FormalPara Take Home Messages
  • Severe hypercalcemia is a life-threatening complication.

  • Humoral hypercalcemia of malignancy (HHM) is the most frequent form of malignancy-related hypercalcemias.

  • In the absence of osseal metastases, the diagnosis of HMM is usually established if the level of PTH is normal or suppressed (<20 pg/mL), and the diagnosis of advanced malignant disease is already proven. PTHrP can also be measured.

  • Fluid replacement, calcitonin, and bisphosphonates are the most important treatment options.

  • Recurrence of hypercalcemia is very likely, as it is associated with the progression of the underlying malignant disease.

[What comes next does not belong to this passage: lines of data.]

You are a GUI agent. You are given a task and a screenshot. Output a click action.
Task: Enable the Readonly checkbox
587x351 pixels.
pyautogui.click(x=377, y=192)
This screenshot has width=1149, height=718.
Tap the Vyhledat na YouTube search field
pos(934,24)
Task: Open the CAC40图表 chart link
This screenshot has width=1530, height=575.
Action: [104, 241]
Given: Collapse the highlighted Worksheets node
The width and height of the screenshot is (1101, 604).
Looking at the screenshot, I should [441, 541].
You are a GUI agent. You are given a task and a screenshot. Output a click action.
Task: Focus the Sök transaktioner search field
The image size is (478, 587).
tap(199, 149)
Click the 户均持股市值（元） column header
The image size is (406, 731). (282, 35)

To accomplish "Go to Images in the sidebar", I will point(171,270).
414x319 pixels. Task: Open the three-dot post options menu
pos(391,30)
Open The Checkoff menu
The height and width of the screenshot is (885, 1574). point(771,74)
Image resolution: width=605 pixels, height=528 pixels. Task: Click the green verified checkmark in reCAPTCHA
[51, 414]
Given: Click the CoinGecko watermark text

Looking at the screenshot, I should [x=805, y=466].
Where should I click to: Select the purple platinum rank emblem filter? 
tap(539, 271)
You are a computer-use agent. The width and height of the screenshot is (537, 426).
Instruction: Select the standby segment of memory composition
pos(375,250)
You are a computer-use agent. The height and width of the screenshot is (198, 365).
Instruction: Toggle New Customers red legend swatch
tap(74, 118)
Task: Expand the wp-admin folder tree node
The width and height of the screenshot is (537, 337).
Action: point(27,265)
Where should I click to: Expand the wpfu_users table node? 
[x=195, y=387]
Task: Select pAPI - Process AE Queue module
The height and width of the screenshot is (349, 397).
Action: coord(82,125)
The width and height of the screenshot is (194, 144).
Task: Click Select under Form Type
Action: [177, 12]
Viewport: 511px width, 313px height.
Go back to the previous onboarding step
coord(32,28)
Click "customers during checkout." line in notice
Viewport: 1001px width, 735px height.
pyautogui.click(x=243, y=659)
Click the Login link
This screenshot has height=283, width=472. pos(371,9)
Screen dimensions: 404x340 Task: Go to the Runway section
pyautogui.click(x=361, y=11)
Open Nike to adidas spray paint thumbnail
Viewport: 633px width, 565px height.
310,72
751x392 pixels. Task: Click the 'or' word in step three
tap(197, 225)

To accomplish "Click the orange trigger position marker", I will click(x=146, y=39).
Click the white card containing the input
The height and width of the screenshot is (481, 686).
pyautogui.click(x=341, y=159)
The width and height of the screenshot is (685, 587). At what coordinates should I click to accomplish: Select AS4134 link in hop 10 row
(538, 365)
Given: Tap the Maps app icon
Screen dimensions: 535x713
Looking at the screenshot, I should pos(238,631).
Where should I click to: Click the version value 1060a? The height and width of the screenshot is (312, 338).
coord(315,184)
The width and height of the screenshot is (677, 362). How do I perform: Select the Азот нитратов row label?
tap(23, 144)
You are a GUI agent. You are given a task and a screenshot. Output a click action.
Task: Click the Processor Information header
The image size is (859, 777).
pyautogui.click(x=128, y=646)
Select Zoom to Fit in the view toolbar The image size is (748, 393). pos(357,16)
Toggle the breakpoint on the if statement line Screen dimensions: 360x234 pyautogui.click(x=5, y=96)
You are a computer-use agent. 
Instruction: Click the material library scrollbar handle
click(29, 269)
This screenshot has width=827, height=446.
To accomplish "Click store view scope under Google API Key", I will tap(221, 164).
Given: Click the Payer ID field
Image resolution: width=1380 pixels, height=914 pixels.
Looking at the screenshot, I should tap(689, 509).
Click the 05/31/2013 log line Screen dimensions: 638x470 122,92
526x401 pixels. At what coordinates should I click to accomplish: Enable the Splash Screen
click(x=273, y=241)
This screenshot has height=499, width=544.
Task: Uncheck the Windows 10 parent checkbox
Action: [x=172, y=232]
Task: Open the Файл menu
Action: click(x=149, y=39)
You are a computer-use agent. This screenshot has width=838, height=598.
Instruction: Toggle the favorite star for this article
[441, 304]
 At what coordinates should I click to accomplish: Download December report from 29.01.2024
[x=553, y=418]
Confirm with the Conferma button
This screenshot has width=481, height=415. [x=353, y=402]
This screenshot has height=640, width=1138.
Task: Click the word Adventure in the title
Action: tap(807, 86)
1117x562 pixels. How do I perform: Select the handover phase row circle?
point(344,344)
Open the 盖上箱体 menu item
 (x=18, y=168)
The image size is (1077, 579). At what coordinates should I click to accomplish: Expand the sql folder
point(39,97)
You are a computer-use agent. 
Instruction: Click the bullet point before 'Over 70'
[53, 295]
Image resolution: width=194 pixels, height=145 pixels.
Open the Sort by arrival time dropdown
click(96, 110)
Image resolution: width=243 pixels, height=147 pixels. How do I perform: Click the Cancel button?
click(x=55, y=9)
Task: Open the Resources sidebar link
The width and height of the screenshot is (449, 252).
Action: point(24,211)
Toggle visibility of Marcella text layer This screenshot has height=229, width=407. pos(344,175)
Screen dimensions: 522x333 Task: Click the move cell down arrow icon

  • The prognosis of hypercalcemia is poor, 50% of the patients die in 30 days, and the life expectancy is no more than 6 months.

Case Report

The 57-year-old female patient was diagnosed with a malignant tumor in her left breast. Preoperative staging (abdominal ultrasound, chest X-ray, bone scan) did not reveal distant metastases. The patient was operated: lumpectomy and sentinel lymph node biopsy were performed. The pathological diagnosis was an invasive ductal adenocarcinoma, pT2 (40 mm), ER (estrogen receptor): negative, PR (progesteron receptor): negative, HER2: +++, Ki-67: ~15%. Based on the pathological results, adjuvant chemotherapy and trastuzumab were indicated. Two cycles of epirubicin + cyclophosphamide combination were given. Before the third cycle, the patient was hospitalized because of weakness, constipation, nausea, and abdominal pain. Clinical findings at hospitalization: blood pressure 150/80 mmHg, HR 84/min, normal temperature, and mild dizziness.

Case Report Continued

At the time of hospitalization, the patient’s laboratory results were found as follows: serum calcium 4.9 mmol/L, serum BUN (blood urea nitrogen): 11.9 mmol/L (normal 2.8–7.2); creatinine: 177 μmol/L (normal: 59–104); Glomerular filtration rate (GFR): 26.9 ml/min/1.73 m2 (normal >90). Liver function was not altered, and no anemia, only a mild thrombocytopenia was observed. During the next 3 days, despite proper treatment her kidney function worsened, and hypercalcemia persisted. Abdominal ultrasound did not show any sign of metastatic intraabdominal spread. Thoracic radiography was also negative. Parathyroid hormone (PTH) level was low 8.7 pg/mL (normal range: 15.0–65.0) and 25-hydroxyvitamin-D was within the normal range. Serum albumin as well as the total serum protein levels were normal.

Case Report Follow-Up

After 4 days of treatment, our patient started to recover and was discharged from the hospital after a week. As a summary of her history, primary hyperparathyroidism was excluded, since the level of PTH was below the normal. HMM was the most likely reason of the hypercalcemia, therefore, more precise restaging was recommended, since at the onset of the hypercalcemia there was no sign of an advanced disease. PTHrP levels can be measured for confirming the diagnosis.

Case Report Continued

After recovering from hypercalcemia and having been discharged from the hospital, an 18FDG-PET-CT was performed. It showed an advanced disease, as multiple small liver and lung metastases were seen. There was still no sign of bone metastases. Proper first line anticancer therapy was initiated, per protocol with a taxane and trastuzumab combination, but after 4 months, disease progression was observed. We lost our patient in 6 months.